Limitations & Future Work

  • Small Scale: With 200 videos, the dataset is high-quality but limited in volume. Expanding the dataset is a priority to ensure statistical significance and long-tail coverage.
  • Dependency on Commercial APIs: UniV-Eval relies on Seed-1.6 for evaluation and commercial APIs for generation. Changes in API versions may lead to baseline drift.
  • Incomparability of Absolute Scores across Tasks: Task difficulty varies naturally (e.g., understanding scores are generally lower than generation scores), so cross-task score comparisons should be interpreted with caution.
  • Future Directions: Introducing more open-source video generation pipelines and integrating the weakness checklist into the training loop to verify if diagnostic feedback can directly improve model performance.
  • Vs. VBench/AIGVE-60K: These established systematic generation metrics but focus only on text-to-video. UniVBench unifies six tasks under one protocol, enabling cross-task comparison at the cost of scale.
  • Vs. AuroraCap/ShotBench: These improved captioning quality but are limited to understanding tasks and use potentially contaminated web videos.
  • Vs.

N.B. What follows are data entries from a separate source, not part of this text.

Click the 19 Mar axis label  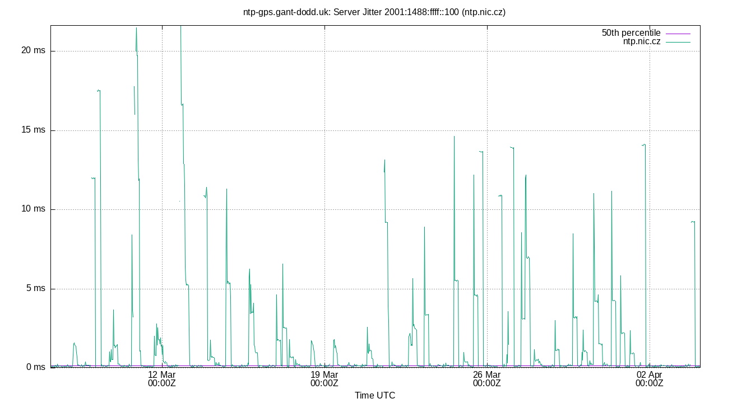[323, 374]
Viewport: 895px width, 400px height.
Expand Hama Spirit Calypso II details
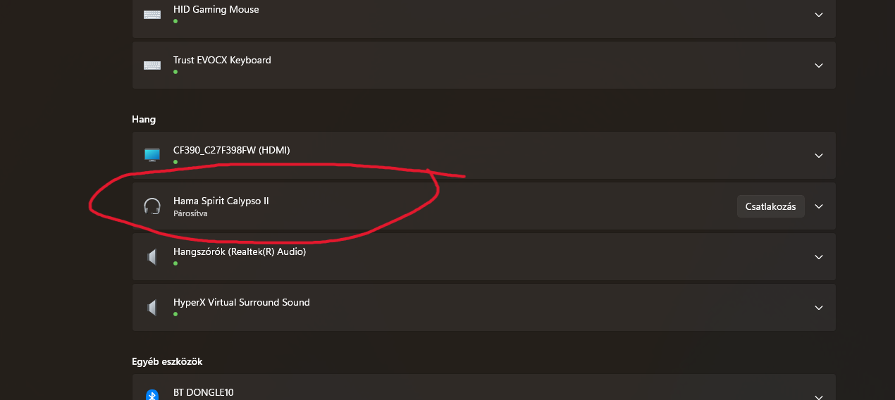819,206
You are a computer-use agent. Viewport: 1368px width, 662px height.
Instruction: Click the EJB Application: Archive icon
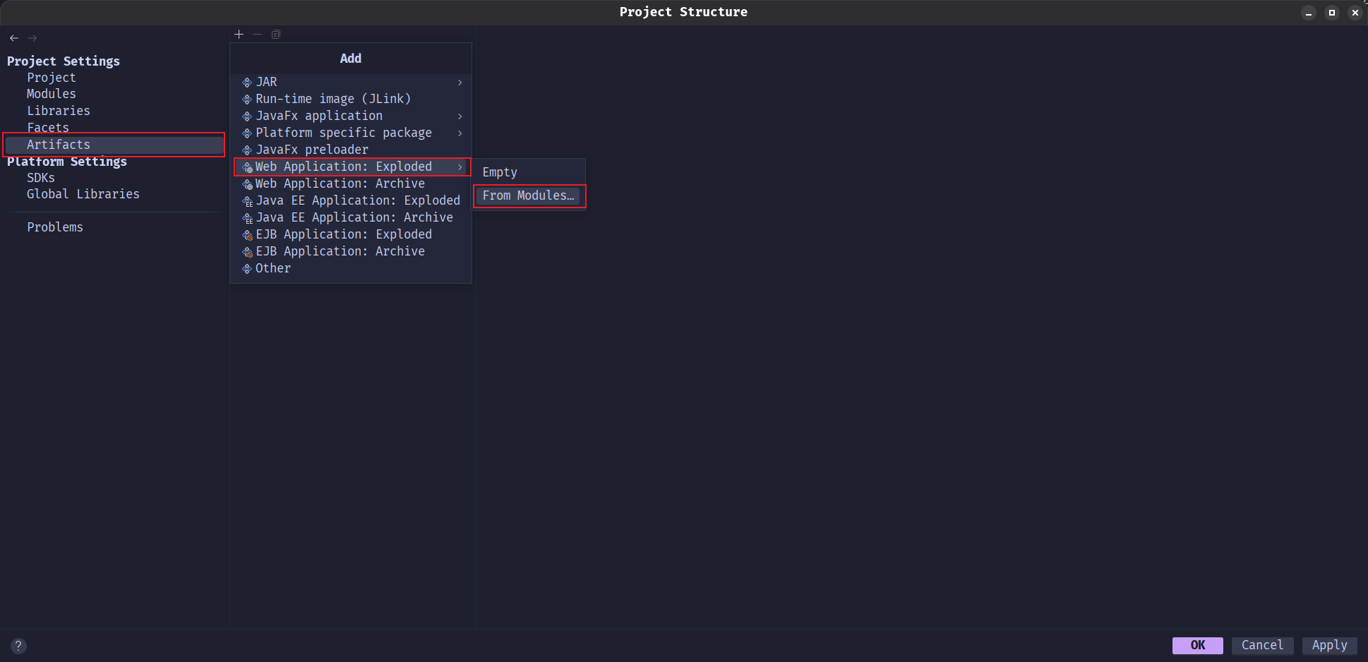(x=247, y=252)
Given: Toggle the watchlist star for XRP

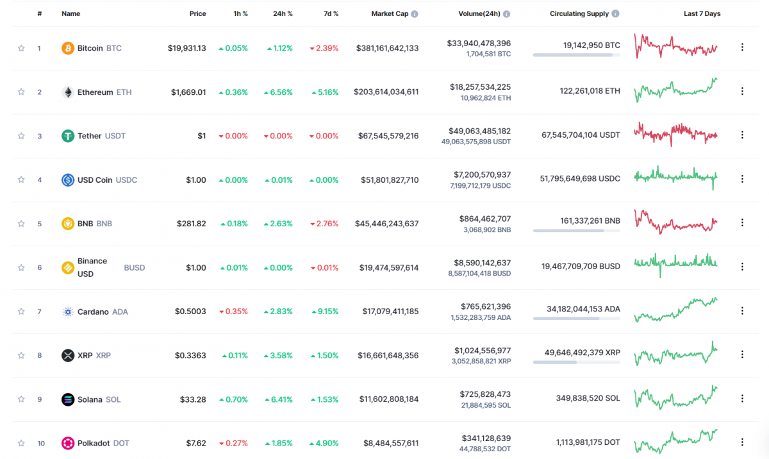Looking at the screenshot, I should [21, 355].
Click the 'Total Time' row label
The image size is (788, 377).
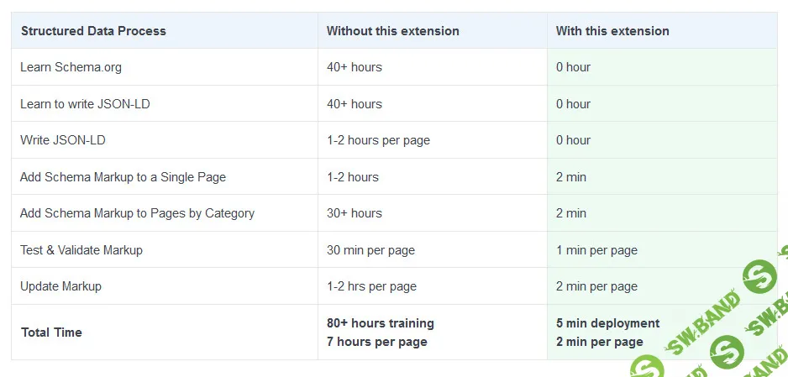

VACE-Bench: While VACE-Bench attempts to unify editing modalities, it remains restricted to single shots, whereas UniVBench's multi-shot focus is closer to real cinematic scenarios.

Rating

  • Novelty: ⭐⭐⭐⭐ The first unified benchmark for six tasks; V2V reconstruction and the agentic system are valuable designs.
  • Experimental Thoroughness: ⭐⭐⭐⭐ Coverage of multiple tasks and models with human alignment; slight deduction for the small dataset size (200 videos).
  • Writing Quality: ⭐⭐⭐⭐ Clear motivation and intuitive comparison tables.
  • Value: ⭐⭐⭐⭐ Provides the first "unified ruler" for unified video models, offering practical guidance for model training and assessment.